ニューヨーク、クイーンズで内科の研修医をしています。
私のインターンイヤー(研修医1年目)が終わろうとしています。
最初で最後の同僚での全員集合写真。(2人は1年だけの契約なので)
日本で医学部を卒業したのが2007年。
その後モデルに挑戦し、プロのモデルとして生きてきて
臨床経験はゼロ。
アメリカで医師になる事について色々な方に相談しましたが、
「そもそもマッチング(研修プログラムへの就職)自体が難しい」
「万が一マッチ出来たとしても、ついていけず、クビになる可能性も高い」
という意見が多く、非常に厳しい挑戦でした。
しかし、クビになる事なく、無事2年目に進める事になりました。
やったー!
そんなわけで、アメリカで臨床研修をしたいけど不安、という方を勇気づけたいと思い、この記事を書いています。
インターンとは
医者であり、且つ秘書である。
これが1年を過ごした私の感想です。
ではまず、誰もが不安に思う事について。
1. 最初は治療法、マネジメントの仕方が分からなくても大丈夫。
そもそも、誰もインターンが最初から正確に治療やマネジメントが出来る事を期待していません。笑
とりあえず、最初は報告が出来れば大丈夫です。
「○○さんの聴診で喘鳴が聞こえます」
「○○さん、熱があります」
なんなら
「○○さんの様子がおかしいんです」
でも。
とにかく最初の1ヶ月くらいは報告さえ出来れば対処法を教えてもらえます。
薬の用量や投与回数などは学校で習わないしね。
やがて「あなたはドクターでしょ?あなたがどうしたいかを教えて」と言われるようになります。

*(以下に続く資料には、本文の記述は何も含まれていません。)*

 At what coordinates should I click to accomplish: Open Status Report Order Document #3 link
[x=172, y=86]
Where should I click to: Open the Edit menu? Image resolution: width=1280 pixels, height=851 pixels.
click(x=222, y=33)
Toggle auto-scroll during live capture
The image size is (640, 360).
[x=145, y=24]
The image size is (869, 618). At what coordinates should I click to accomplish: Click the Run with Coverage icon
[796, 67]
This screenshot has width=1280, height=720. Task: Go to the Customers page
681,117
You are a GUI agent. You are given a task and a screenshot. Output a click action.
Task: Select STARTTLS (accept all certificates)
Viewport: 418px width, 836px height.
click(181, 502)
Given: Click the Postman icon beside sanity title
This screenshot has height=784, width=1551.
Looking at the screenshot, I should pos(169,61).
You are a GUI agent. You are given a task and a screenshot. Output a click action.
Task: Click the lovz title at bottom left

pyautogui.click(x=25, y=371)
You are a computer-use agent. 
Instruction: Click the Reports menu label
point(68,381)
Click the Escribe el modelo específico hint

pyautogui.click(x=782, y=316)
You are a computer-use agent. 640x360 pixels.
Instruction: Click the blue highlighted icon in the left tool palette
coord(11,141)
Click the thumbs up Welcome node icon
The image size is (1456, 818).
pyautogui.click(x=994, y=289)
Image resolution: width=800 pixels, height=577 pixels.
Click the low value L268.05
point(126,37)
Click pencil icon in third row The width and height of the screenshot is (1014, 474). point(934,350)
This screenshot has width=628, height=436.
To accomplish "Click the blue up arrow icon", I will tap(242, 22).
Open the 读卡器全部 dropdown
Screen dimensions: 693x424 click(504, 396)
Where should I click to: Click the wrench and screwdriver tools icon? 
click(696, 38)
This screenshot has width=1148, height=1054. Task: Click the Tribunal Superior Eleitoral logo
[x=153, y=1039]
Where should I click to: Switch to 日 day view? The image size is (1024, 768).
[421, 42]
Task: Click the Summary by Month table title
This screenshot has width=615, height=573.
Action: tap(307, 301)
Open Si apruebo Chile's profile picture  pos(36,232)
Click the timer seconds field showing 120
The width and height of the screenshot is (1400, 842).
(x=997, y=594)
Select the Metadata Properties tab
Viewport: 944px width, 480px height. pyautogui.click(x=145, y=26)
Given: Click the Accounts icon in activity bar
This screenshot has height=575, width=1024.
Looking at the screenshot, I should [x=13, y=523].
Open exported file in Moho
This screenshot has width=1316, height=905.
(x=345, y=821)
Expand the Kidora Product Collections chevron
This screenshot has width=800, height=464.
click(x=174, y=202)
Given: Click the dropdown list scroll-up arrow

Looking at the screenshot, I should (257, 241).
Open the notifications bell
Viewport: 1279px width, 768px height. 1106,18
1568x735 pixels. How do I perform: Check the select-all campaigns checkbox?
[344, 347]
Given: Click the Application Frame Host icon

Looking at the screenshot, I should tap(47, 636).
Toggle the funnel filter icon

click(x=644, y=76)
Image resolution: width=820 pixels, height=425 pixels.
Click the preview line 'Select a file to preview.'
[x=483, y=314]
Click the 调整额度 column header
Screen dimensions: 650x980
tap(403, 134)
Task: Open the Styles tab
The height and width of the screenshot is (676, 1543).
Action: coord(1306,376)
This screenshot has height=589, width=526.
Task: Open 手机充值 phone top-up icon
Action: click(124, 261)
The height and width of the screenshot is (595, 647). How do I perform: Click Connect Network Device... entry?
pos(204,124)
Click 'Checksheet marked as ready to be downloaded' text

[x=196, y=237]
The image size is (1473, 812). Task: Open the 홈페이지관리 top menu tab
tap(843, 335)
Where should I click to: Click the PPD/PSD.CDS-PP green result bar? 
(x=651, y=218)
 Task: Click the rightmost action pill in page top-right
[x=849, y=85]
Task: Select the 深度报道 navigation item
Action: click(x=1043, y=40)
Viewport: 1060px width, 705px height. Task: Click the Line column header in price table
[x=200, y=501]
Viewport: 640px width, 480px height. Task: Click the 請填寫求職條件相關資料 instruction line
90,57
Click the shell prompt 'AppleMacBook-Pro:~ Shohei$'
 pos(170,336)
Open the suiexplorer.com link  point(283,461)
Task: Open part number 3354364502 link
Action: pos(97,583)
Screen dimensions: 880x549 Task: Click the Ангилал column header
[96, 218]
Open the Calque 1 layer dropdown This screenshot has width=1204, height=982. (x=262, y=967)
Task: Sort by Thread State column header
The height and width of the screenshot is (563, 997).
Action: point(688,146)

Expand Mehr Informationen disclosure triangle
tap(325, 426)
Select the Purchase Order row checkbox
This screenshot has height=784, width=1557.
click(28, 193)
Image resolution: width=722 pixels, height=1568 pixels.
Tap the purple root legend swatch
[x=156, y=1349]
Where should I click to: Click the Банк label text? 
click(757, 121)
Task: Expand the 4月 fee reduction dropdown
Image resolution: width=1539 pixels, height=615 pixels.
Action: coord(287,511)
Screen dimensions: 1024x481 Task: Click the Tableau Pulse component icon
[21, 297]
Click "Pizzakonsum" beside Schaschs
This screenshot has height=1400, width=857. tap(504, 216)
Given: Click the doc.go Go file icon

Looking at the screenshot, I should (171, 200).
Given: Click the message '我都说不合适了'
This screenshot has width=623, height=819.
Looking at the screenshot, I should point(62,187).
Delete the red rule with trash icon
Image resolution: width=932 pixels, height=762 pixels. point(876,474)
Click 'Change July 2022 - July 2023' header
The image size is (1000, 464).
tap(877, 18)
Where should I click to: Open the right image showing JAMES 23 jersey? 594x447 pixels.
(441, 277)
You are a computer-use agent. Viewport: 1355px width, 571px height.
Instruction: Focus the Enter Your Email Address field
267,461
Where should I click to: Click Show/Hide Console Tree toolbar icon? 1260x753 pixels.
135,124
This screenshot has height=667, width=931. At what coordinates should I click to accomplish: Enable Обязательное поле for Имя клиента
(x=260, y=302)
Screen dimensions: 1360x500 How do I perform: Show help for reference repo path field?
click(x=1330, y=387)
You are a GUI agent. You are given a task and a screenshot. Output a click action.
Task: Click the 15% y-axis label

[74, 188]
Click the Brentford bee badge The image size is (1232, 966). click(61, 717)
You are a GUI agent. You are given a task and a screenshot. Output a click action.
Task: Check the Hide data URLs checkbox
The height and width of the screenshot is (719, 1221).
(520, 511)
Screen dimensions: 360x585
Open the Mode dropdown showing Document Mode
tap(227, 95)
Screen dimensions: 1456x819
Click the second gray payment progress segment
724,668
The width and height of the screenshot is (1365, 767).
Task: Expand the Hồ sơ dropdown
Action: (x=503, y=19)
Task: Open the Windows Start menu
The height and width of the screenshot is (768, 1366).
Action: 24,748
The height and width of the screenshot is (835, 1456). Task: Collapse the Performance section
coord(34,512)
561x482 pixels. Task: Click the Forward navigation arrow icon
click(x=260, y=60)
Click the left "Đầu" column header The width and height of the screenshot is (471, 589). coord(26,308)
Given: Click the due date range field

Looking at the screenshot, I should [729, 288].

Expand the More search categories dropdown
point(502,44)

時間の経過とともに、自分でプランを立てて、それをシニアレジデントや指導医に確認するという形になります。
2.秘書業をきちんと出来る事が大切
インターンの仕事は多岐に渡ります。
- カルテを書く
- ナースからのpage(ポケベルの事。アメリカでは未だにポケベルを利用している病院も多い)に答える。
- 指導医に指示されたオーダーを入れる
- 患者さんの普段の服用薬を家族や薬局に確認する。(Med recと呼ばれる仕事)
- 必要があれば、患者さんの主治医(primary care physician)に連絡し、既往歴の確認、過去の検査結果等を取り寄せる
- 患者さん自身と家族への病状のアップデート
- 各コンサルタントへの連絡
- 指導医へ患者さんの様子や検査結果のアップデート、立てたプランの確認
- 死亡宣告
- 死亡確認書の作成
- 退院サマリーの作成
- 患者さんを別の病院に搬送する場合は、搬送に必要な書類の準備
- 治療拒否する患者さんの説得
「これ、医者じゃなくても出来る仕事なんじゃ...?」
と誰もが一度は感じるのではないでしょうか。
でも、やはり基本的な医療知識がないと患者さんや家族への説明などは難しいし、医者じゃないと出来ない仕事なんだろうと思います。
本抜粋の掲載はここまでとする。